Lalat di Makanan: Ancaman Tersembunyi di Balik Gigitan yang Tak Terlihat

Oleh Muzairi M August 2, 2026 2 hours lalu 0 komentar

Kontaminasi makanan oleh lalat masih menjadi perhatian serius. Kehadiran serangga ini, yang seringkali dianggap sepele, ternyata dapat membawa risiko kesehatan yang signifikan. Para ahli kesehatan mengingatkan bahwa lalat bukan sekadar pembawa kotoran, melainkan agen potensial penyebaran patogen berbahaya yang dapat mengancam kesehatan manusia.

Lalat, dengan kebiasaan terbang dan hinggapnya yang berpindah-pindah, menjadi vektor yang efektif untuk berbagai mikroorganisme patogen. Mulai dari bakteri, virus, hingga telur parasit, semua bisa menempel pada kaki, mulut, bahkan tubuh lalat. Ketika lalat ini kemudian hinggap di atas makanan yang akan kita konsumsi, risiko kontaminasi pun meningkat drastis.

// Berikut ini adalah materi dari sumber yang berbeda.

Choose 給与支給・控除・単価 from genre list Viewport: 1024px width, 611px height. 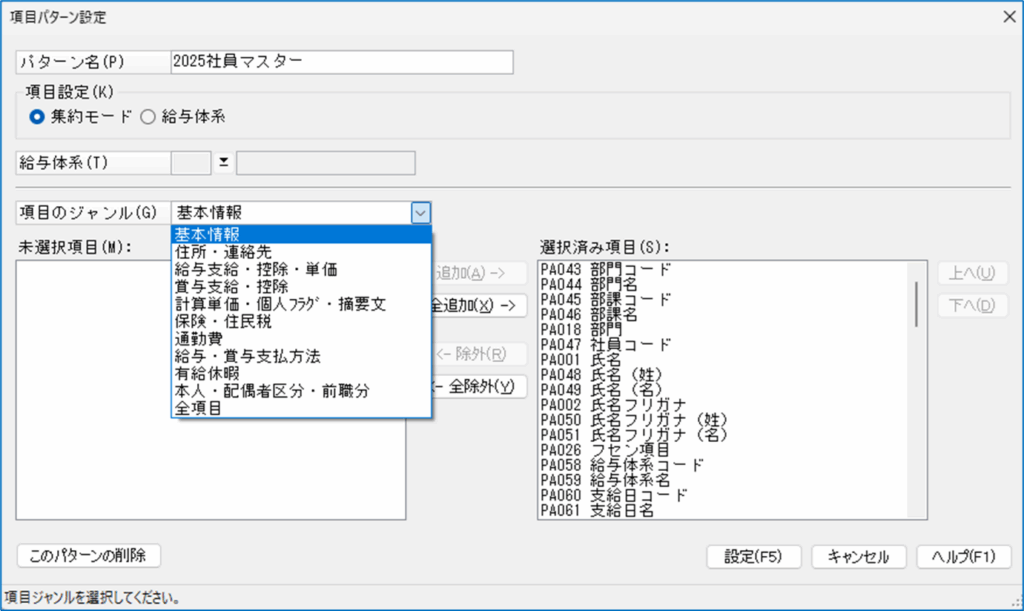click(x=254, y=269)
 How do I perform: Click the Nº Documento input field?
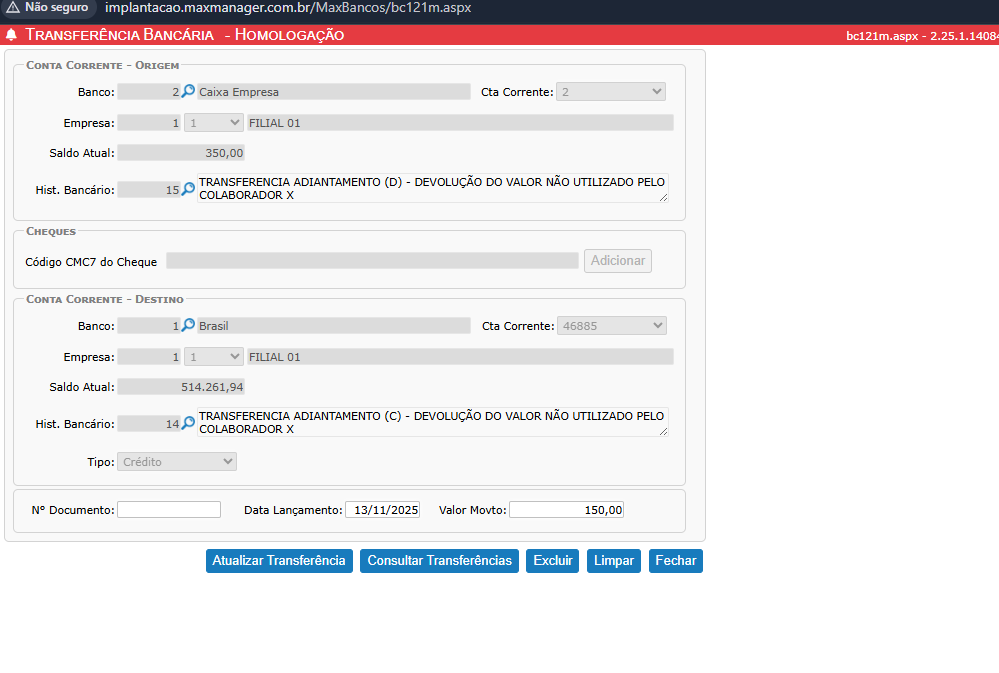tap(169, 510)
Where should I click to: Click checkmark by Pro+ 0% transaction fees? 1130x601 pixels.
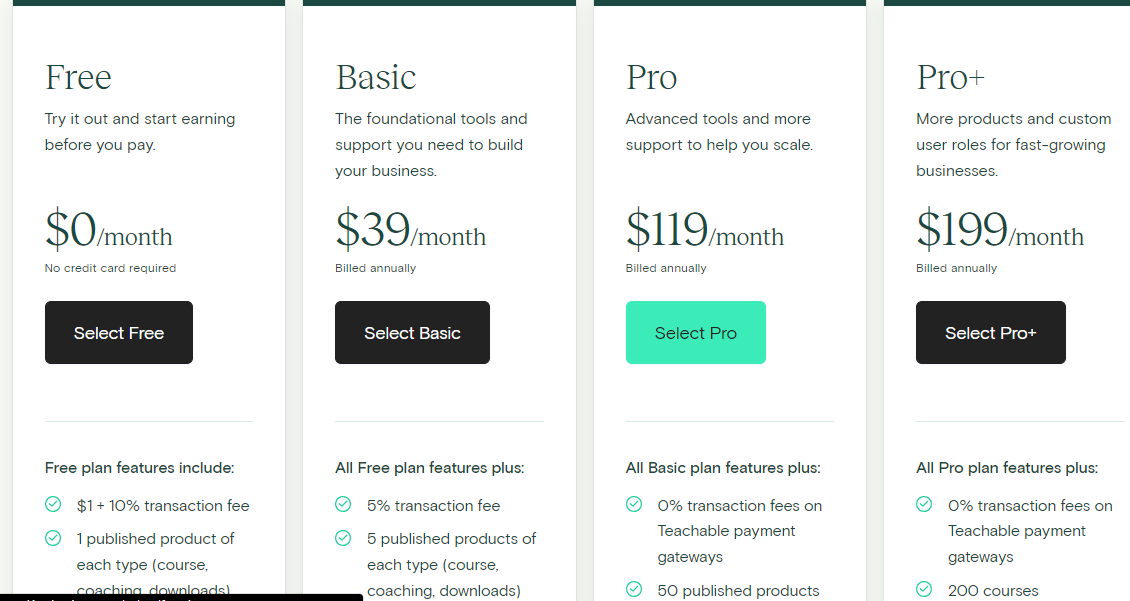(x=924, y=505)
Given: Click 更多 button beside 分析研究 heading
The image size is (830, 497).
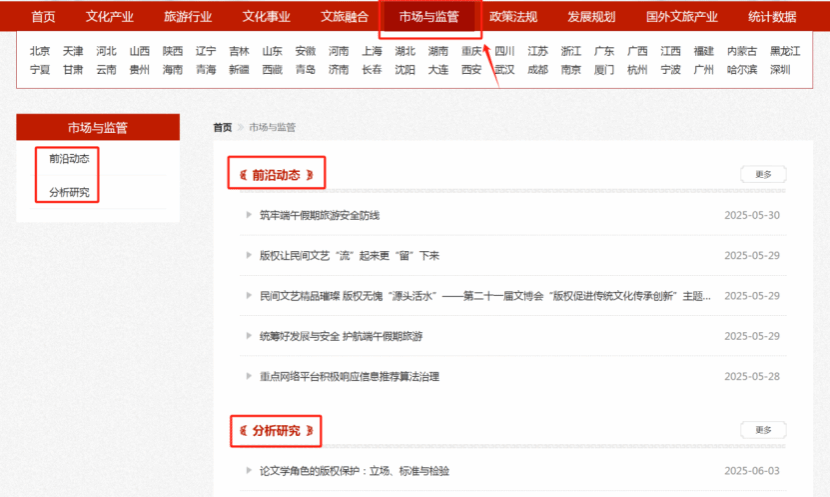Looking at the screenshot, I should click(x=763, y=430).
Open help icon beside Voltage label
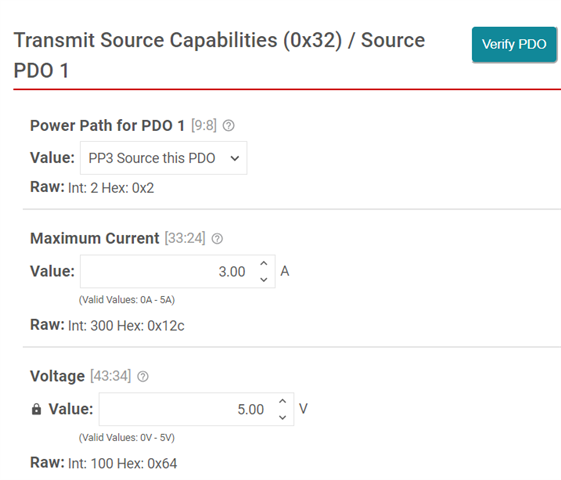Image resolution: width=561 pixels, height=480 pixels. pos(143,376)
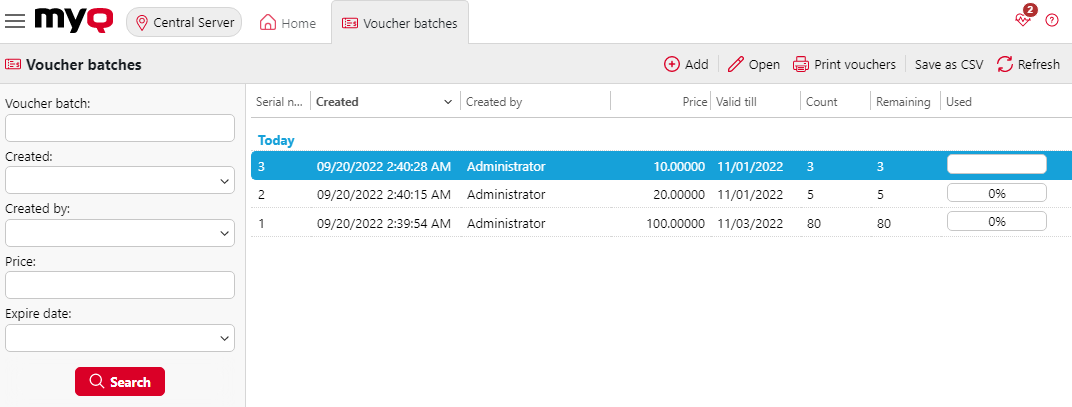Click the help question mark icon
Screen dimensions: 1072x407
(1052, 21)
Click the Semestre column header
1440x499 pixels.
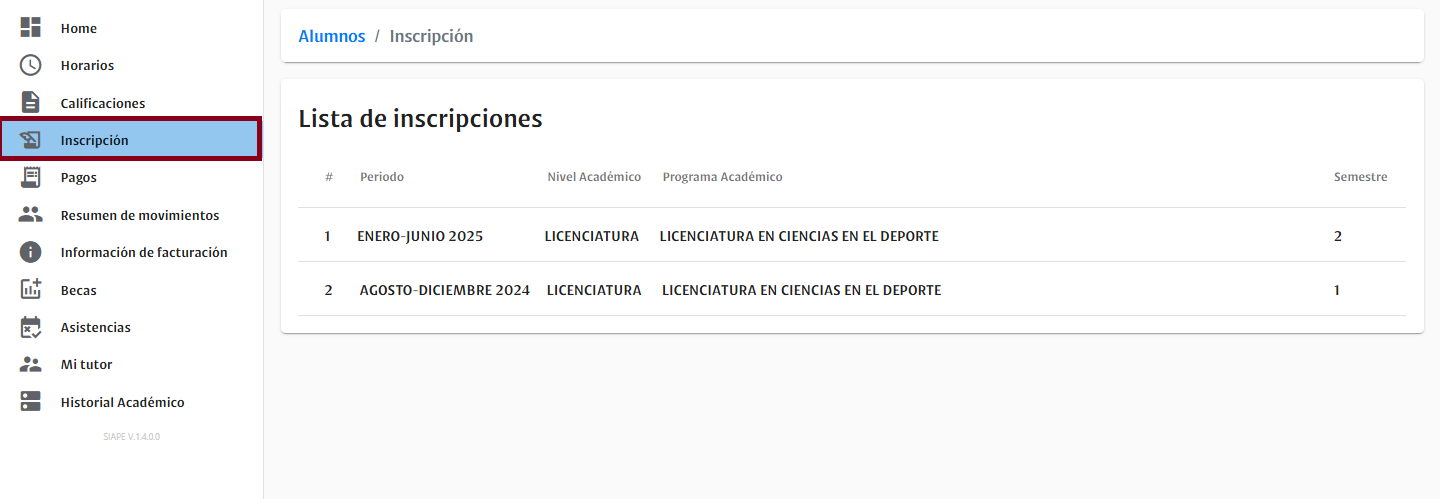click(1360, 177)
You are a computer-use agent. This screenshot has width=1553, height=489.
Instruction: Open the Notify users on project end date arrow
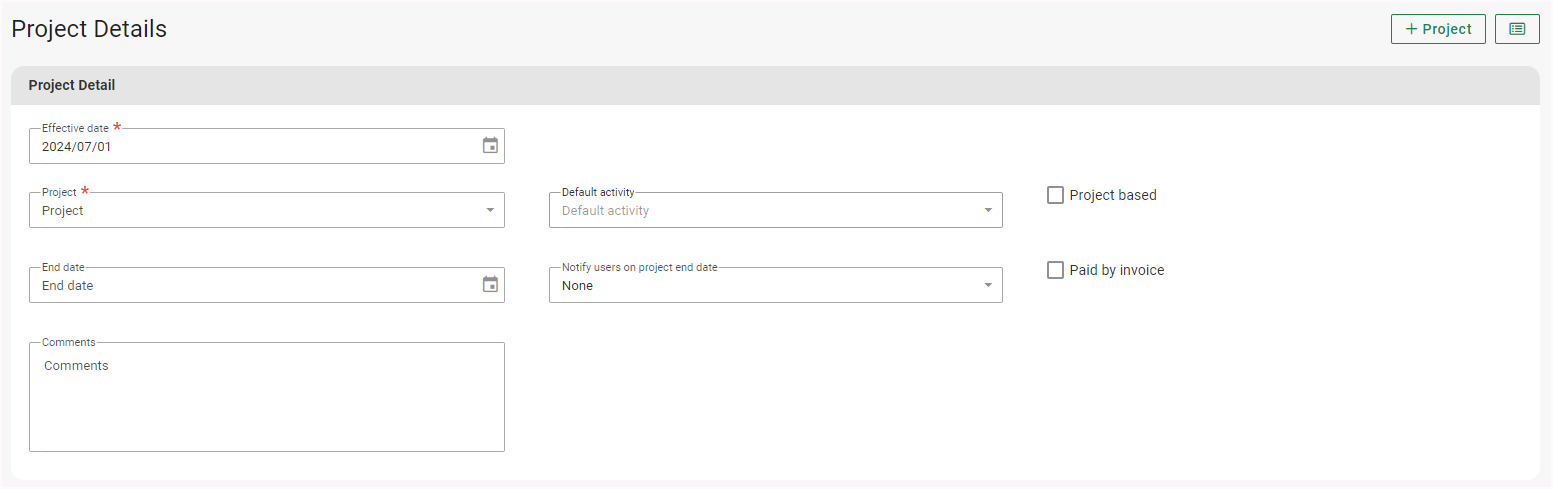[988, 285]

Dr. Siti Aminah, seorang ahli mikrobiologi pangan, menjelaskan, “Lalat dapat mengumpulkan patogen dari sumber-sumber yang terkontaminasi seperti sampah, tinja hewan, atau bangkai, lalu memindahkannya ke permukaan makanan kita. Ini adalah jalur penularan yang sangat umum, namun seringkali diabaikan.” Ia menambahkan bahwa meskipun lalat hanya hinggap sebentar, jejak kontaminan yang ditinggalkannya bisa cukup untuk menyebabkan penyakit.

Beberapa penyakit yang dapat ditularkan melalui makanan yang terkontaminasi lalat antara lain diare, disentri, tifus, dan keracunan makanan. Gejala-gejala ini muncul akibat konsumsi makanan yang telah tercemar oleh bakteri atau virus yang dibawa oleh lalat. “Kita tidak bisa melihat patogen tersebut dengan mata telanjang, namun dampaknya pada kesehatan bisa sangat serius, terutama bagi kelompok rentan seperti anak-anak, lansia, dan orang dengan sistem kekebalan tubuh yang lemah,” ujar Dr. Aminah.

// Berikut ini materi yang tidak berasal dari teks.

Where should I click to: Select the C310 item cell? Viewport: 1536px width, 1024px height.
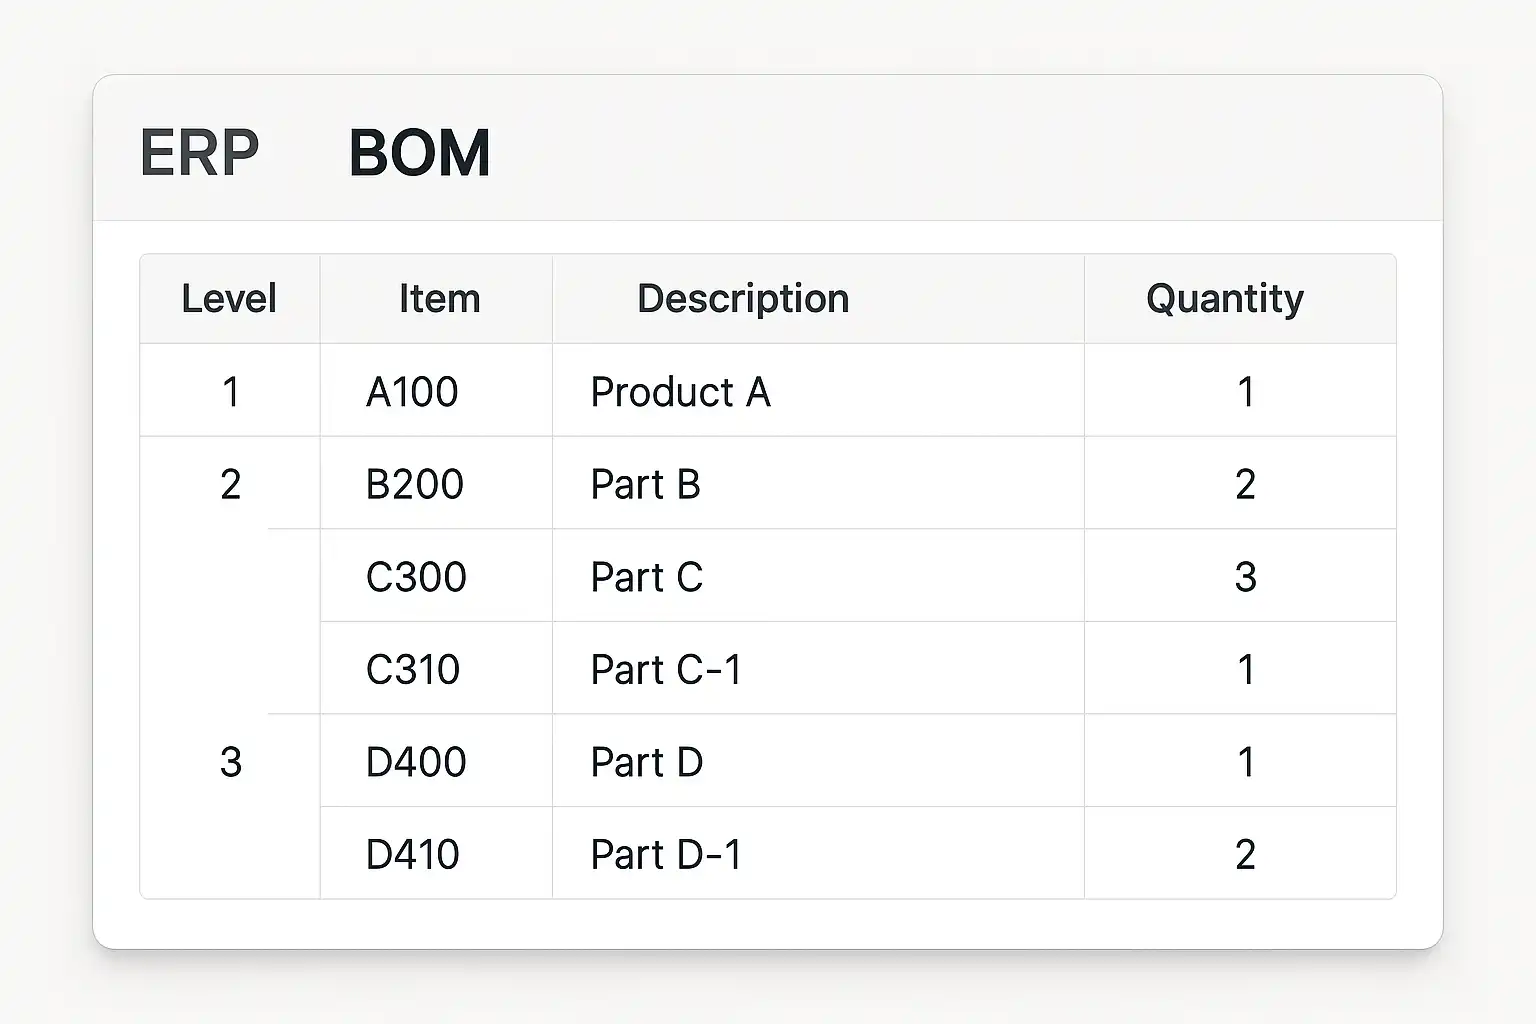[x=413, y=670]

Untuk meminimalkan risiko, langkah-langkah pencegahan sederhana namun efektif sangat disarankan. Menjaga kebersihan lingkungan, terutama area penyimpanan dan penyajian makanan, adalah kunci utama. Menutup rapat makanan yang tidak segera dikonsumsi, menggunakan kelambu atau penutup makanan, serta membasmi lalat di sekitar rumah dapat menjadi benteng pertahanan pertama. Selain itu, kebiasaan mencuci tangan sebelum makan dan setelah beraktivitas juga sangat penting untuk mencegah penularan kuman.

Para ahli juga menekankan pentingnya kesadaran masyarakat mengenai bahaya lalat di lingkungan makanan. Edukasi yang terus-menerus mengenai praktik higienis dalam penyiapan makanan, mulai dari pemilihan bahan baku hingga penyajian, perlu digalakkan. Dengan demikian, ancaman tersembunyi yang dibawa oleh lalat ini dapat diminimalkan, demi terciptanya ketahanan pangan dan kesehatan masyarakat yang lebih baik.